The back matter includes a large diagram of bee parts and further information and resources.
The back matter includes a large diagram of bee parts and further information and resources.
Let's Fly a Plane!, Chris Ferrie. An eager but clueless red kangaroo wants to fly, so he goes to an aerospace engineer for advice. Kids following along get to learn about the four forces (lift, thrust, weight, drag! I remembered them, so it worked!) and how they work together to end up with a plane flying (one hopes). Not quite Kangaroo's original plan, but something that works!
I liked the backmatter, which includes good comprehension questions (probably why I remembered the forces) and some activities that demonstrate the principles covered in the book with paper airplanes and straw rockets. But I found the kangaroo an annoying and slightly condescending audience stand in. I think the book is from Australia; maybe it reads differently there.
The Oldest Student: How Mary Walker Learned to Read, Rita Lorraine Hubbard. Wow. Born into slavery, then living through Jim Crow, Mary Walker never had the opportunity for school, although she treasured the Bible she received during Reconstruction. But she treasured the times her children would read to her. When her last child died she decided it was time to learn herself; she was over 100 at the time. It was a good call -- she had 20 years left to enjoy her new skill.
The illustrations are appealing, and I liked the way squiggles on store fronts in early pages eventually turned into words after Walker learned to decipher them. They are collage-y in tone and fun to explore. But I have to admit I was distracted from the inspiring literacy story by the amazing age Walker reached. OK, she was the oldest student, but she also the oldest everything! It's hard to imagine that we overlapped; that I was born while a woman could tell me about her experiences in the Civil War, although she died before I would have paid attention.

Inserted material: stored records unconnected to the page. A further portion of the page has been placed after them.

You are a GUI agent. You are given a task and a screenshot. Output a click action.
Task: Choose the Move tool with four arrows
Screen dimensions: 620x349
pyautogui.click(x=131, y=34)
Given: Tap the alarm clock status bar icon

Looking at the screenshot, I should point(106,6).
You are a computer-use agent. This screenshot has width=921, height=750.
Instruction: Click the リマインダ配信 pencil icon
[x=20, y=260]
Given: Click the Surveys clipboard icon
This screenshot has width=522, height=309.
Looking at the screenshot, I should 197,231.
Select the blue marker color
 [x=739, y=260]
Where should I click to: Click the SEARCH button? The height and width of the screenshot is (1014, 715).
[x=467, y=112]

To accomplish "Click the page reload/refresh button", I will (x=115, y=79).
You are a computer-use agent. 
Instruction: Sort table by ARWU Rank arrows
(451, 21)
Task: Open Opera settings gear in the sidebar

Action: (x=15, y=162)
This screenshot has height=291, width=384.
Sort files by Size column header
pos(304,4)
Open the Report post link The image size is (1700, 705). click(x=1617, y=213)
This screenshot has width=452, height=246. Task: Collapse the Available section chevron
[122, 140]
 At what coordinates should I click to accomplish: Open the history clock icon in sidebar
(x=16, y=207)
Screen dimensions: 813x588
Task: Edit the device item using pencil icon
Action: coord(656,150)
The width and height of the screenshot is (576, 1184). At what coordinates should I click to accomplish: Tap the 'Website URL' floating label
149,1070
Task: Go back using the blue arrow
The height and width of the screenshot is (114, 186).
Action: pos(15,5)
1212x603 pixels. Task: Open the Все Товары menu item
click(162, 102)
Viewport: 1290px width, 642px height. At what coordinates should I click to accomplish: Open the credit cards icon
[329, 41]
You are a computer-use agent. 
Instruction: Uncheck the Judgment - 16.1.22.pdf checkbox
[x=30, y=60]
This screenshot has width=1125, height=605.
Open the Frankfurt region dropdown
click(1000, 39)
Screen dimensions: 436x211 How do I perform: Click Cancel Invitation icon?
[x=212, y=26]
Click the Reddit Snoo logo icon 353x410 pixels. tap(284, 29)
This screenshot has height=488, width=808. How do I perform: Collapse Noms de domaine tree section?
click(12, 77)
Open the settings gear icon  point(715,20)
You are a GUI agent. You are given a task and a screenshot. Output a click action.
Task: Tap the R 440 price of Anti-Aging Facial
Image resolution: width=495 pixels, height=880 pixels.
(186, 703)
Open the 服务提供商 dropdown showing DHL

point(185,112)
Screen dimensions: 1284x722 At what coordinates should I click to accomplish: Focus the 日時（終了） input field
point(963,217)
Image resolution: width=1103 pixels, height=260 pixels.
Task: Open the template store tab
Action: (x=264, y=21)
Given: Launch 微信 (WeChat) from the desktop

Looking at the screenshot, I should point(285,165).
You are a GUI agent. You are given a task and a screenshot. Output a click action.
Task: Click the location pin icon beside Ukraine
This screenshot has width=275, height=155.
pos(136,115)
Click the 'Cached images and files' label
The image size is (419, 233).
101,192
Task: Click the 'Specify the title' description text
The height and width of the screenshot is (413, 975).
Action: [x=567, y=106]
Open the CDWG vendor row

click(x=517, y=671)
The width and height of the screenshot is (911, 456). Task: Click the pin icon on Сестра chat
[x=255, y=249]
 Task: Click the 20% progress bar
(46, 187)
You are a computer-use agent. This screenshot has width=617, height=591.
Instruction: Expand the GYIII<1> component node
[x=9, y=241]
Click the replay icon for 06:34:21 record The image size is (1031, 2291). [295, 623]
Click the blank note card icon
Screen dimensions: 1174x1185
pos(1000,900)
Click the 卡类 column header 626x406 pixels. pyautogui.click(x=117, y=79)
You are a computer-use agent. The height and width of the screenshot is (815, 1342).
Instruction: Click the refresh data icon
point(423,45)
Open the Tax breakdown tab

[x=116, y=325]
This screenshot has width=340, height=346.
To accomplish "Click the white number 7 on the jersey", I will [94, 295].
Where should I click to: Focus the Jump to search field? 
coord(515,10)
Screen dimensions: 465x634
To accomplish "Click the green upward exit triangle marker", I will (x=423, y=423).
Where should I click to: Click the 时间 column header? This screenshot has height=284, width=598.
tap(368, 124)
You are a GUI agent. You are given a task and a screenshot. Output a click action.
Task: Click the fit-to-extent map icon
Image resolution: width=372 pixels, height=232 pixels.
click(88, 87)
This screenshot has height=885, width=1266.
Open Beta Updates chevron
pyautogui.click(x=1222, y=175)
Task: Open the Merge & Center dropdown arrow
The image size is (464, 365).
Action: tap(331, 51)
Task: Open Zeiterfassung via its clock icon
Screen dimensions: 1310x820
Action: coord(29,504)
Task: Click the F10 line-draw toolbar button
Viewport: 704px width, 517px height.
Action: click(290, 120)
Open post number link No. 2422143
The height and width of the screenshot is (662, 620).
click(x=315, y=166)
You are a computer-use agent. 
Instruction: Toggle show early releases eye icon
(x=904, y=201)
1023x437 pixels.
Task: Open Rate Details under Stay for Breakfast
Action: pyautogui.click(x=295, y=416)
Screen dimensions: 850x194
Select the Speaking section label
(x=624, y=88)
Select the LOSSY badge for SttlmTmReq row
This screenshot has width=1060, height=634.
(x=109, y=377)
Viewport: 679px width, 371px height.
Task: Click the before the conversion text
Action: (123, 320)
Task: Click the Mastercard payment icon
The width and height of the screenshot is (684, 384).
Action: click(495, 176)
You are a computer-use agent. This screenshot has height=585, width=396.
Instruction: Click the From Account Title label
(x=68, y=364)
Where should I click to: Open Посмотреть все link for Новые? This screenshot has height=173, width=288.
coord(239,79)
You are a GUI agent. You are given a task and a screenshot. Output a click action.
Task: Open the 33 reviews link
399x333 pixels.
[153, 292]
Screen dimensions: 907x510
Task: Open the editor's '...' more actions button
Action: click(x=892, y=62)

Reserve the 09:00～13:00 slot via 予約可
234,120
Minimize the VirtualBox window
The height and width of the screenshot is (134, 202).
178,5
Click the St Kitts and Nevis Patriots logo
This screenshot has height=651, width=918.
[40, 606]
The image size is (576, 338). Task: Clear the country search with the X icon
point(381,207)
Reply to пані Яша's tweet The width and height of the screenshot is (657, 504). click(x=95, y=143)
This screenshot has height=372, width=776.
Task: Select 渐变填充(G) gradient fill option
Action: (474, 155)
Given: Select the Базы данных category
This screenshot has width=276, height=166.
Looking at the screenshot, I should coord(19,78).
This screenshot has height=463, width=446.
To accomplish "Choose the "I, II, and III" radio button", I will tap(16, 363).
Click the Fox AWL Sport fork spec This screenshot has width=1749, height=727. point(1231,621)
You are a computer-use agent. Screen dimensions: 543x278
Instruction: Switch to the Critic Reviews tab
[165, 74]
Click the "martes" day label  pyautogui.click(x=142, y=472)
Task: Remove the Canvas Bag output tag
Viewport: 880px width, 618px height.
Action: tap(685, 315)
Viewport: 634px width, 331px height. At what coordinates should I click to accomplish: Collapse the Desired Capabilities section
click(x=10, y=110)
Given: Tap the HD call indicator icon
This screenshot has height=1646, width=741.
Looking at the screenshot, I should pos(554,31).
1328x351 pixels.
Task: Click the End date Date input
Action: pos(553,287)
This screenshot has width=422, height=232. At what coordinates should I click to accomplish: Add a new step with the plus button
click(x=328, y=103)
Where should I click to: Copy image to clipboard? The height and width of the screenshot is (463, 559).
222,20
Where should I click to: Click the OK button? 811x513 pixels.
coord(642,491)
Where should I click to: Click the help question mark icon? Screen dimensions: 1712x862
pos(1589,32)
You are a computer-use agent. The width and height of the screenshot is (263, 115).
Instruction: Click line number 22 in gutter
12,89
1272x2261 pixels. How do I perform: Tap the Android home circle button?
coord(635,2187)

Ruth Objects, Doreen Rappaport. This picture book biography moves quickly past details of her private life (childhoom, death of mom, marriage to Marty) to concentrate on her career, showing her work as a lawyer arguing before the supreme court, her nomination as judge, and her elevation to the supreme court. It doesn't mince facts about the barriers to women but addresses those as part of a wider focus on human rights; Ginsberg was as likely to take cases where men were disadvantaged because of it (women's spouses often weren't eligible for military or retirement benefits) then ones where women were the plaintiffs.
It's a bit text heavy, and the illustrations are attractive but not very dynamic. They are like portraits that accompany the text. But I think a good reader could make this interesting either to individual kids or in a class setting. Of course, reading it now after her death and the ugly Republican rush to replace her with someone they hope will repeal most of her work is a bit bittersweet.
Caribou, Dorothy and David Aglukark. An appealing animal picture book with details of the Canadian animal's habits, anatomy, and relationship with First People. The illustrations are photo realistic drawings, appealing, easy to understand and relatable. Every page spread covers one or sometimes two topics. I have some quibbles with the organization but it's definitely the kind of book that young animal lovers enjoy; this is the kind of thing I matched kindergarteners with for about 60% of my time as a library volunteer.